まあね、そうは言ってもガチの本気組の人達にとって、手の故障は今でもつきもののようです。
娘が現在所属するスペインの音大では、各人の意識は本当に高く、かなり練習するのでこれはもう、どこが痛い、かしこが痛い、なんてのは当たり前のお話だそうです。誰でも「ああ、やっちゃった。練習しすぎた」なんてのは日常で、自分をコントロールしながら長時間練習しているようです。そうやって積み重ねていくのでしょう。
人間の身体なんてそもそも楽器を弾くように作られたわけではないので、無理な姿勢と動きだということは認めざるをえません。特にヴァイオリンなんて(涙)
さて、話を戻します。
痛いのを繰り返す。これには絶対に原因があります。弾き方、練習の仕方の「どこか」が絶対に悪いのです。
全然違うタイプの教授に相談に行ってみる、音楽家を専門に扱う医師や整体の先生を訪ねる、などの行動を起こすことをお勧めします。なにもしないでぼーっとしていたら、絶対に改善しないと言っても過言ではないでしょう。

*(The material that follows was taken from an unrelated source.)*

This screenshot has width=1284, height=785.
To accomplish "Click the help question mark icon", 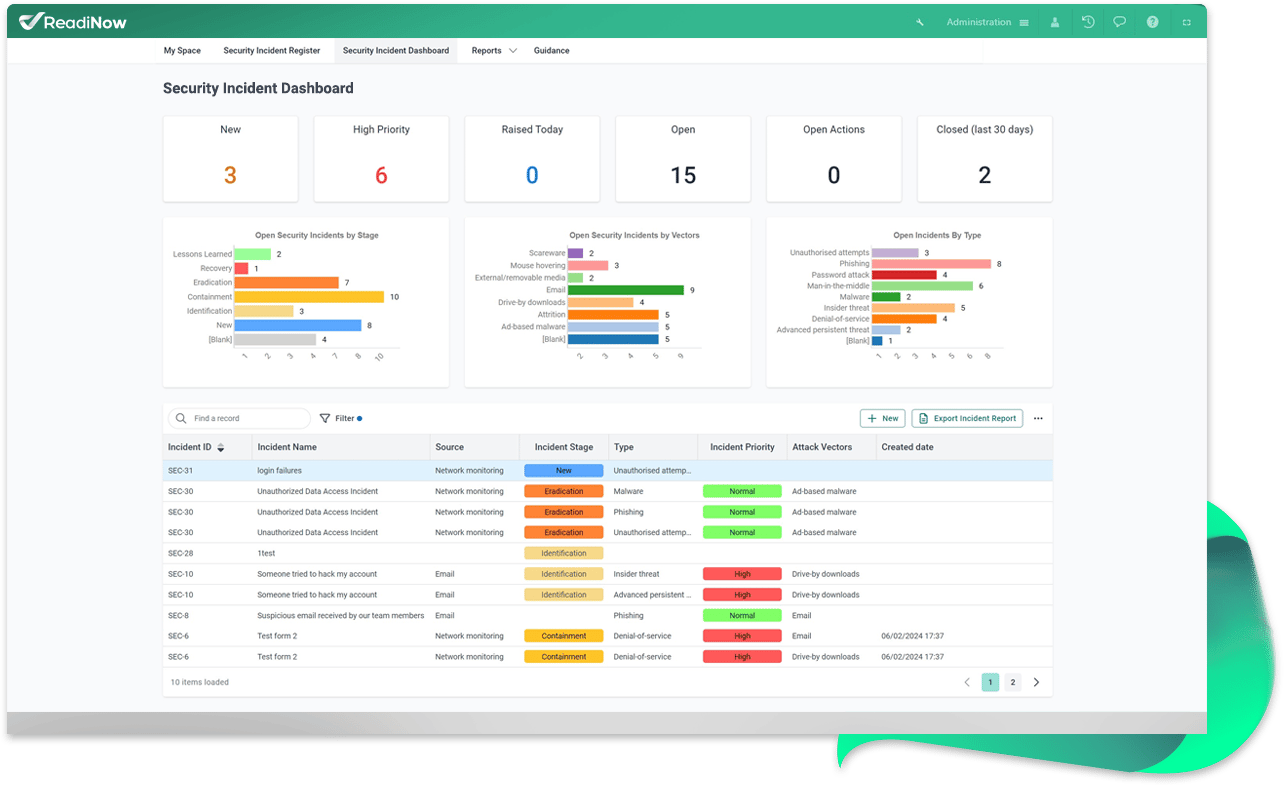I will 1153,22.
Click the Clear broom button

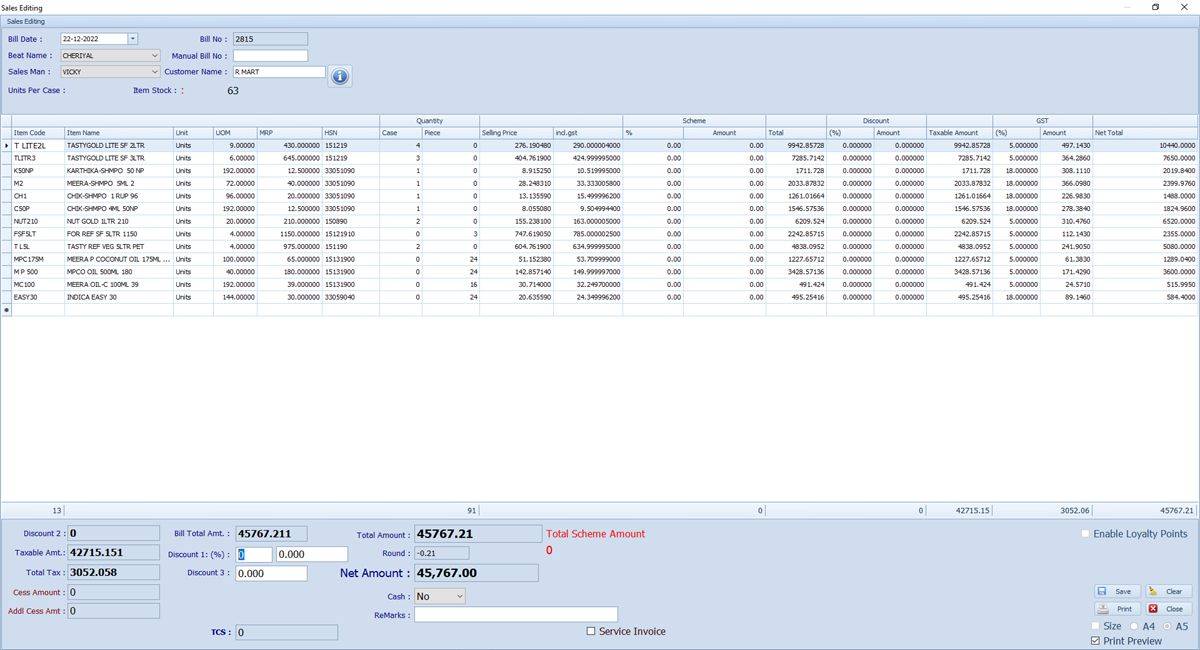[1166, 591]
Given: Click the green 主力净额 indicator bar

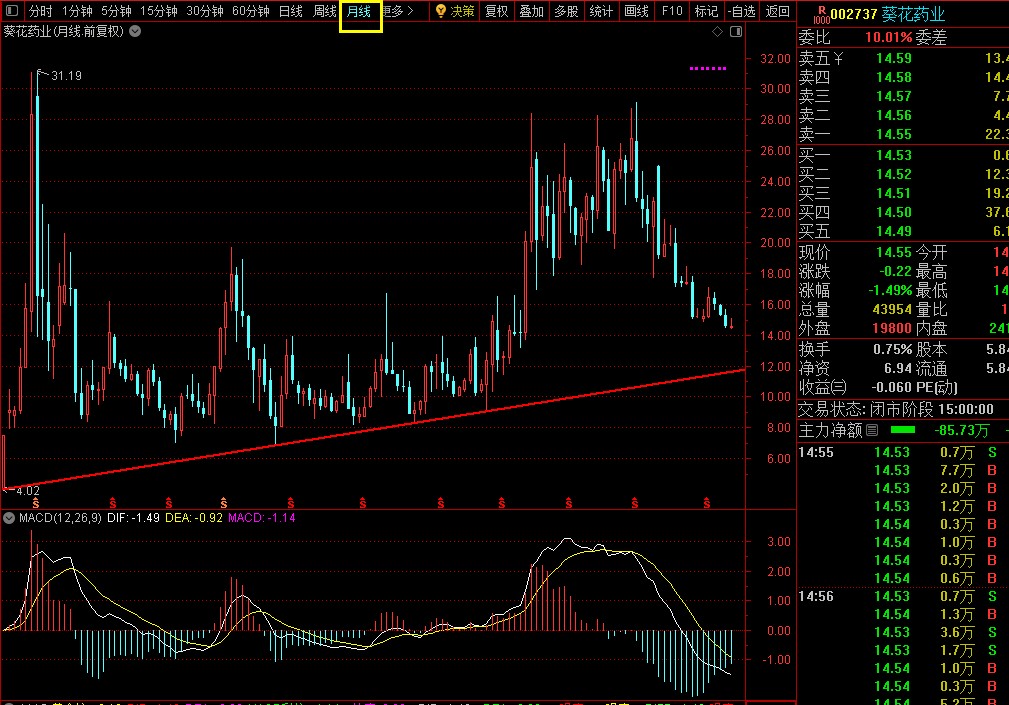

そして自分の弾き方を観察することが何よりも大切です。
自分の身体は自分にしかわからないことがあります。痛みのない時、練習中に、どうしたら痛みにつながるのか、スローモーションで観察することです。よく観察したら、絶対に何かが見つかると思います。
演奏を学ぶものにとって、手や腕の痛みは悲しいものです。諦めずに原因を追求して改善に努めましょう。